Die können Sie von Herrn Lafontaine selbst erfragen. Ich trage das vor, was wir hier meinen.

(Hans-Jürgen Irmer (CDU):Der gehört doch zu Ihnen! – Michael Boddenberg (CDU): Zitieren Sie doch mal!)

Weil wir Armut, Arbeitslosigkeit, soziale Ausgrenzung und prekäre Beschäftigung in ganz Europa nicht hinnehmen, setzen wir uns für eine Wirtschafts-, Sozial- und Umweltpolitik ein, die sich nicht an den Börsennotierungen, sondern an den Bedürfnissen der Menschen und dem Schutz der Natur orientiert.

(Dr. Christean Wagner (Lahntal) (CDU):Also kein Sozialismus!)

Dazu gehören sozialversicherungspflichtige Arbeitsplätze, Mindeststandards bei Krankengeld,Arbeitslosengeld und Renten sowie europäische Mindestlöhne. Der Ausbau der Mitbestimmungsrechte gehört für uns zu einem demokratischen Europa. Die Wirtschaft muss konsequent ökologisch umgebaut werden. Qualitativ hochwertige Bildung ist für uns ein öffentliches Gut, zu dem alle Menschen freien Zugang haben müssen.... Wir erwarten Geschlechtergleichstellung in allen gesellschaftlichen Bereichen.

Bei den Europäischen Sozialforen arbeiten Menschen aller Schichten, aller Klassen und aller Religionen zusammen. Nur Rassismus und Nationalismus müssen draußen bleiben.

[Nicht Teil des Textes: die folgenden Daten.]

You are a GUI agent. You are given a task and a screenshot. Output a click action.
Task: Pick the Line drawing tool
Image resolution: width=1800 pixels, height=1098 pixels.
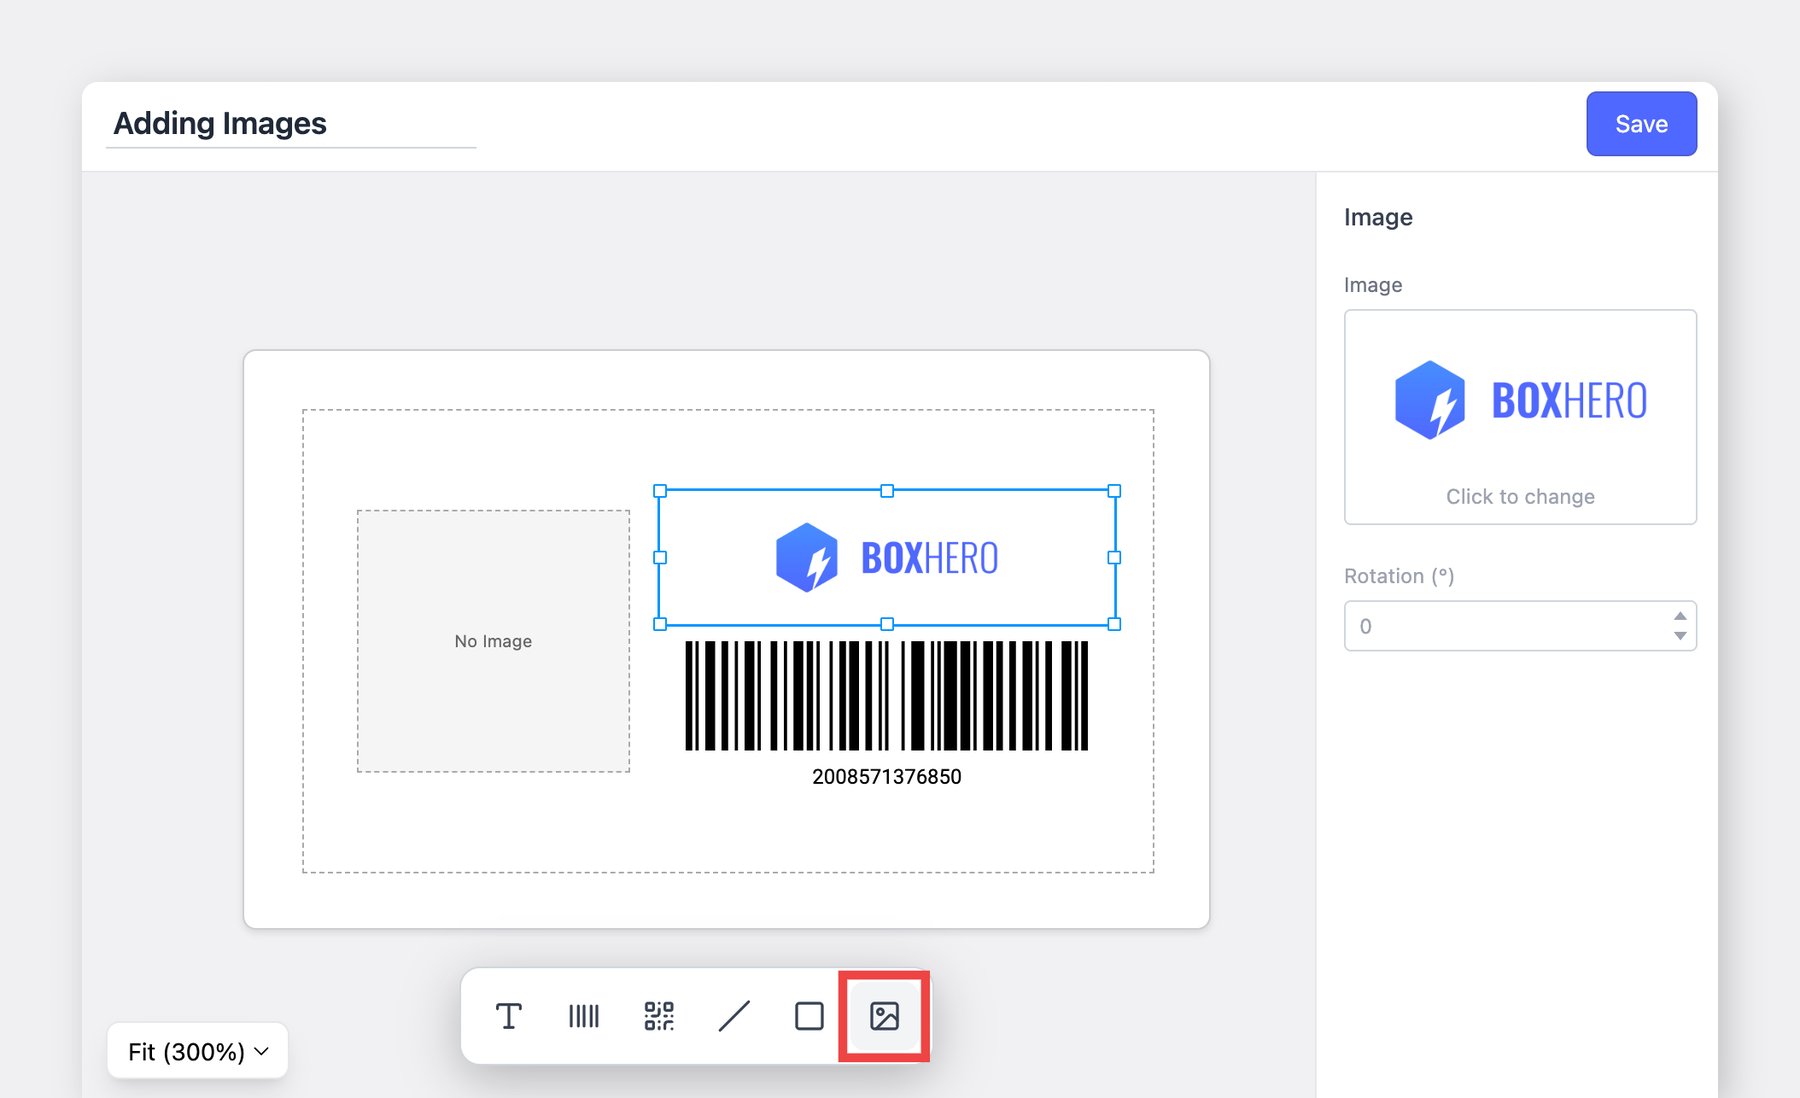(734, 1016)
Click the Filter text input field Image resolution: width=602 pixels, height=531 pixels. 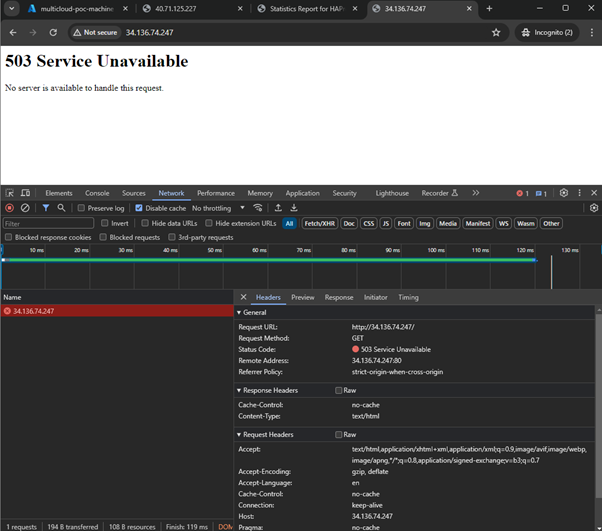(48, 223)
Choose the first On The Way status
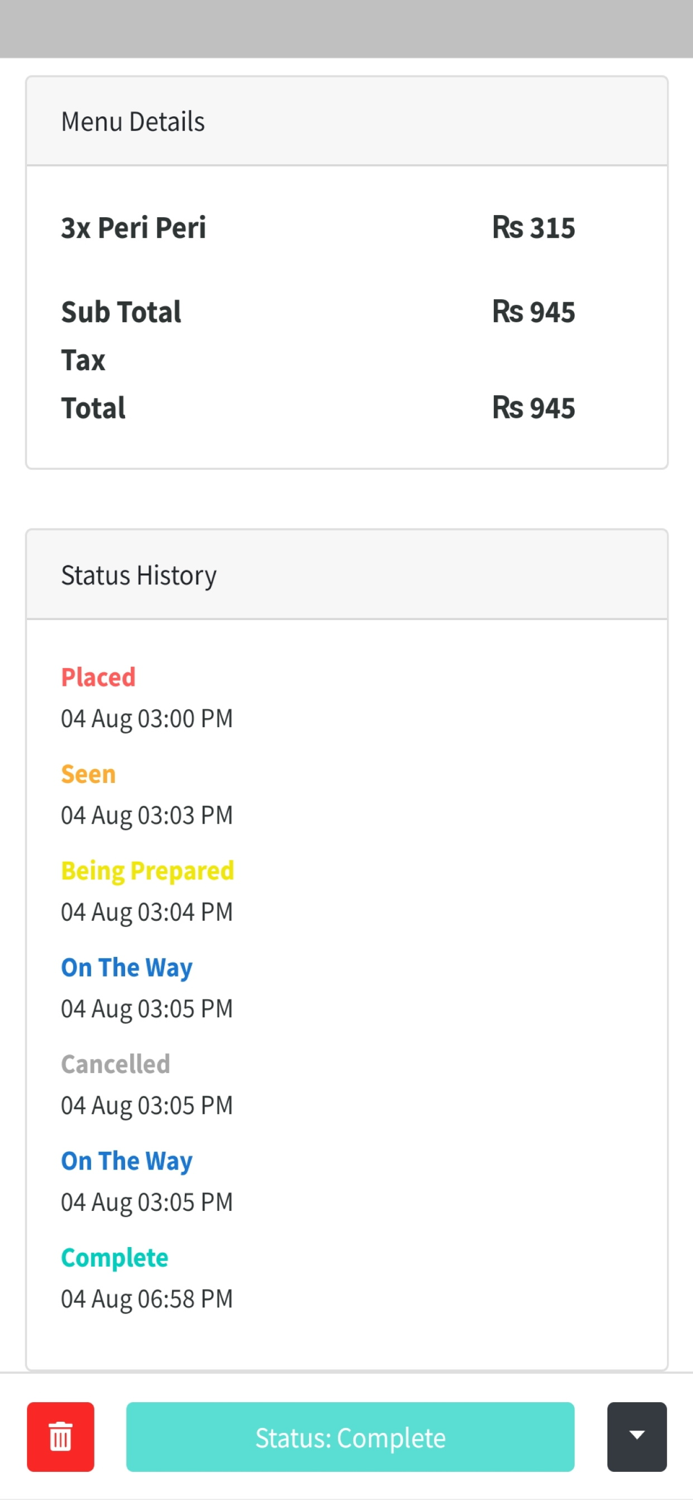Viewport: 693px width, 1500px height. [x=126, y=967]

Meine Damen und Herren, mit zahlreichen Initiativen und Veranstaltungen haben wir – wie viele Organisationen und Basisgruppen der Friedensbewegung – versucht, mit den Menschen ins Gespräch zu kommen und die Öffentlichkeit über den EU-Reformvertrag zu informieren.

(Dr. Christean Wagner (Lahntal) (CDU): Es ist beim Versuch geblieben!)

Aufklärungsbedarf bestand und besteht bis heute vor allem hinsichtlich der außen- und sicherheitspolitischen Feststellungen, die mit der Annahme des Reformvertrags getroffen werden.